- Born: June 3, 1944
- Died: July 4, 2025 (aged 81) Rochester, NY
- Occupation: Image Engineer
- Spouse: Jane Sharp Giorgianni
- Children: David Giorgianni
- Parent(s): Anthony and Olga Giorgianni

= Edward J. Giorgianni =

American imaging scientist (1944–2025)

Edward J. Giorgianni (1944 - 2025) was an Imaging Scientist formerly of the Imaging Research and Advanced Development Division at Eastman Kodak Company

== Biography ==
Giorgianni was best known for his contributions in the field of color science and hold numerous patents in the fields of color management and imaging technology. Among his inventions are the digital color-encoding methods used on many commercial imaging systems, including the Photo CD System. Giorgianni was a co-author of Digital Color Management Encoding Solutions, which he wrote with Thomas E. Madden. The text contains a foreword by another noted color scientist and author of The Reproduction of Colour, R. W. G. Hunt. In addition, Giorgianni was an instructor and frequent lecturer at technical symposia and universities.

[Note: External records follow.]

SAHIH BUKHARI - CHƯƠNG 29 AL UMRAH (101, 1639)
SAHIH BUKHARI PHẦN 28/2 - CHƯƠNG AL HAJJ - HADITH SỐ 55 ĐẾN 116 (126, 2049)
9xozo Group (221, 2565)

Giorgianni retired from the Eastman Kodak Company in 2005.

=== Marriage and children ===

- Married to Jane Sharp Giorgianni.
- Son David Giorgianni.

=== Death ===
Ed Giorgianni died on July 4, 2025.

== Published works ==
Digital Color Management Encoding Solutions

== Recognition ==
Academy Science and Technical Award for the Cineon Digital File System in 2013.